John Kerr wasn't dreaming of palm trees and balmy winters when he retired from WGBH, the Boston public TV station. His thoughts had gone west.
The 69-year-old put on a green uniform and Smokey Bear hat and became a seasonal ranger in Yellowstone National Park, where snow can fall every month of the year, including July.
"That's why they have wood stoves and furnaces," Kerr said. "Warm weather isn't the issue for me. It's keeping vital and interested and involved."
Forget the warmth of Florida and Arizona: Demographers say thousands of people like Kerr are heading to the Rocky Mountain West in their later years.
Baby boomers, in particular, are gravitating toward the peaks and sagebrush basins of Wyoming and Montana, promising to turn the populations of these states from relatively young into two of the nation's oldest.
The newcomers are drawn by low crime, fresh air, little traffic and abundant outdoor activities, said Larry Swanson, an economist and director of the Center for the Rocky Mountain West, in Missoula, Mont.
Although people of all ages like those things, older people tend to be flexible enough in their careers, families and finances to finally kick up their boots on a porch rail, he said.
"If you're 25, you say, 'I'd like to live here, but maybe someday in the future,' " Swanson said. "But if you're 45 or 55, the future is now."
In 2000, Montana ranked 18th and Wyoming 43rd for the relative size of their 65-and-over populations. But by 2030, the Census Bureau predicts Montana will rank fifth and Wyoming third for their over-65 populations.
Florida is expected to remain on top for that age group. Wyoming and Montana will both likely be a good deal older than Arizona — but the two states are not seeking older people. Instead, Wyoming and Montana are being "discovered."
Laurie Lyman, 55, was an elementary school teacher in San Diego when she began traveling to Yellowstone to watch wolves. In 2005, she decided it was time to get as close to the wolves as she could.
"I said to my husband, 'You know what? Life's too short. I'm going,' " she recalled.
She said many people like her are snapping up property around Yellowstone.
The two states are preparing for the influx. Montana recently established a trust fund so the state's older population will have access to health care and other essential services, even in rural areas.
"We've done projections . . . and see our elderly population doubling in the next 10 to 15 years," said Charlie Rehbein, chief of the Montana Aging Services Bureau. "I think it's going to have a tremendous impact."
One challenge is that the two states already have very low unemployment, around 3 percent. They could face a labor crunch starting in 2011, when the oldest boomers hit the traditional retirement age of 65.

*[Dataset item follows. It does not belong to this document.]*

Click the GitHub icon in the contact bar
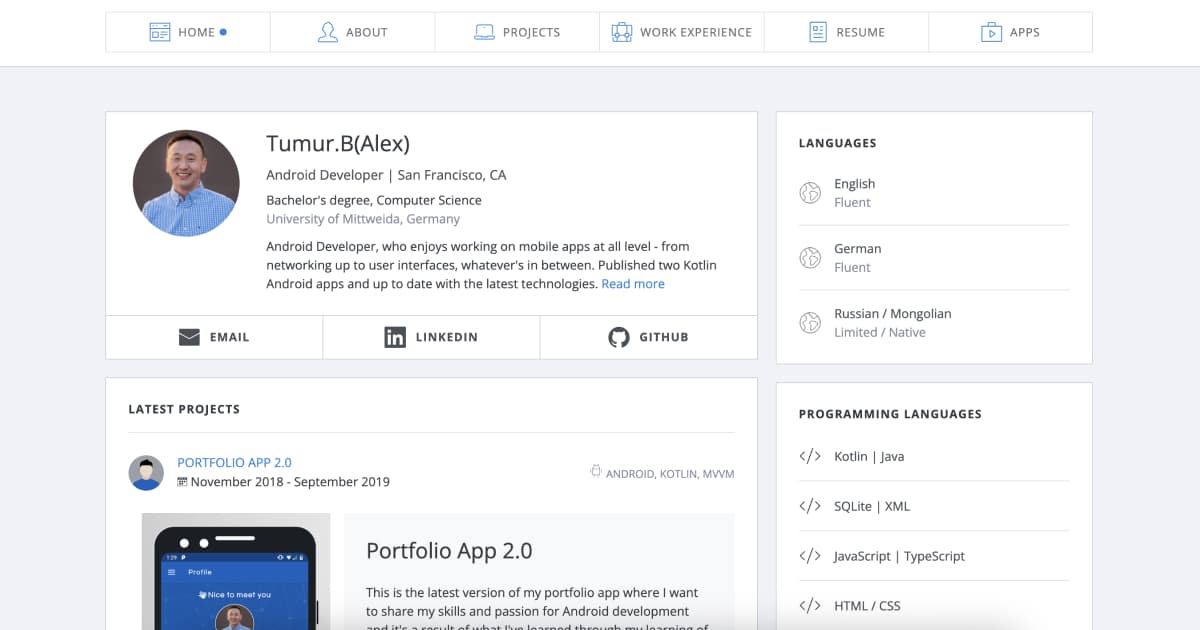This screenshot has height=630, width=1200. point(620,336)
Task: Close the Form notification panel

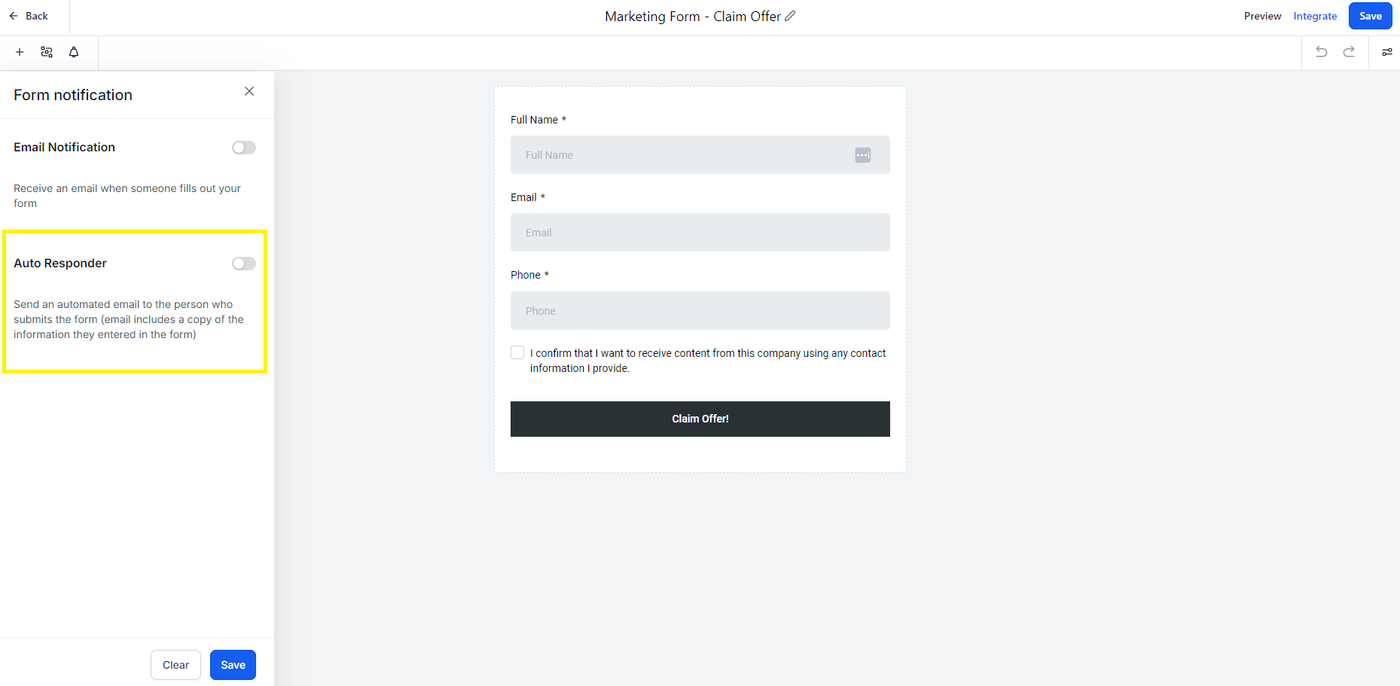Action: [x=249, y=91]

Rather than struggle with a labor shortage, Wyoming officials hope to get older people to stay in the workplace and to persuade business owners to hire older workers, said Rob Black, policy analyst for Gov. Dave Freudenthal.

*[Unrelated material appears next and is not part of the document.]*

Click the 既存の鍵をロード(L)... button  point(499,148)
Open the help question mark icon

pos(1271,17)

Swanson, the economist, said most of the boomers moving to the state plan to work. Bostonian Kerr, for example, said he would continue working — for now.

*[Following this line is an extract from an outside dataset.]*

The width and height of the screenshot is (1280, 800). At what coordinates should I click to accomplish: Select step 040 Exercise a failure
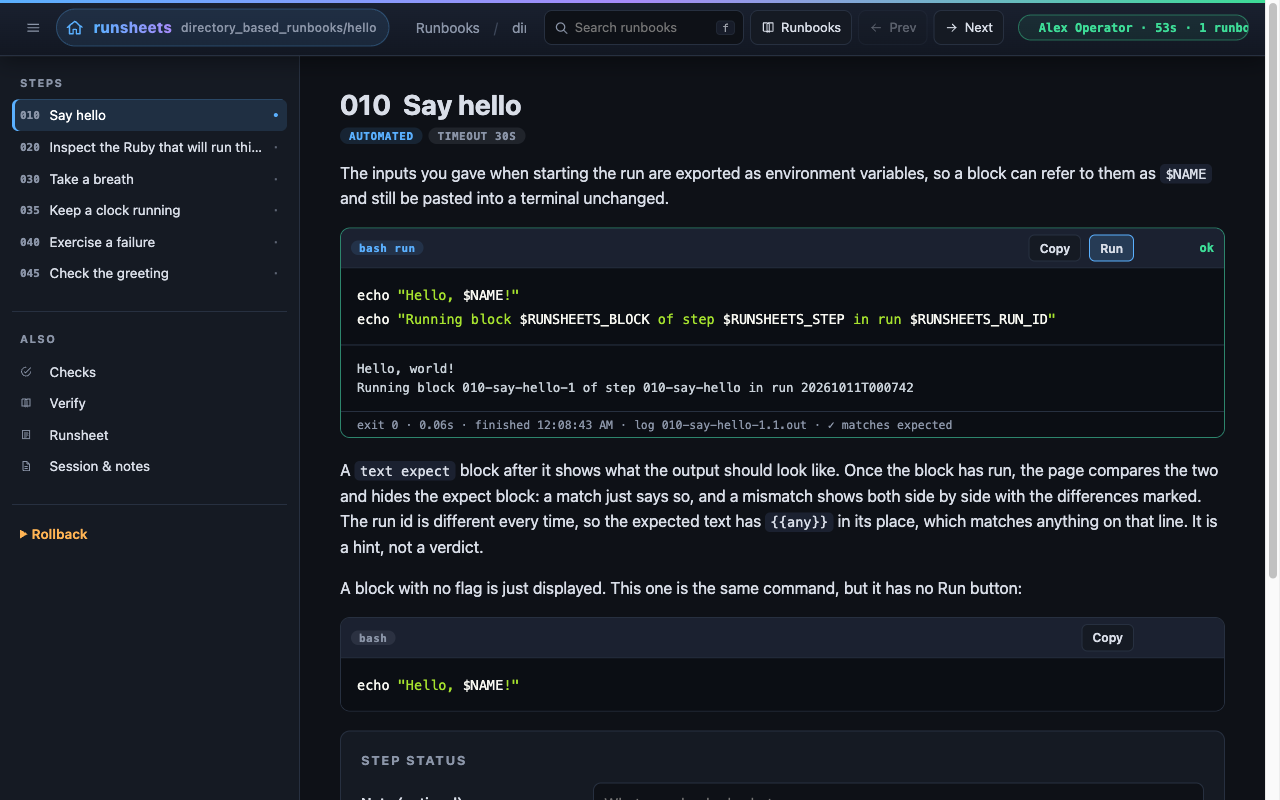[x=149, y=242]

"My life hasn't slowed down," he said. "I've found a lot of sustenance — spiritual sustenance, I suppose — in the natural world. I think it helps put our fast-paced world into balance."
Working was what Lee and Beth Dix had in mind in 1999 when they began thinking about leaving Washington, D.C. He was a systems analyst for IBM Corp., and she was a corporate planner for Fairchild Corp.
Lee Dix, now 62, said the couple researched dozens of communities in Idaho, Montana and Wyoming, then flew to Denver and started driving. The couple ended up in Cheyenne, Wyo., the first overnight stop on their trip.
He said the couple did not even consider Florida or Arizona, after sweltering in Washington's summer.
"Except for the wind here, this is a pretty ideal place for us," he said.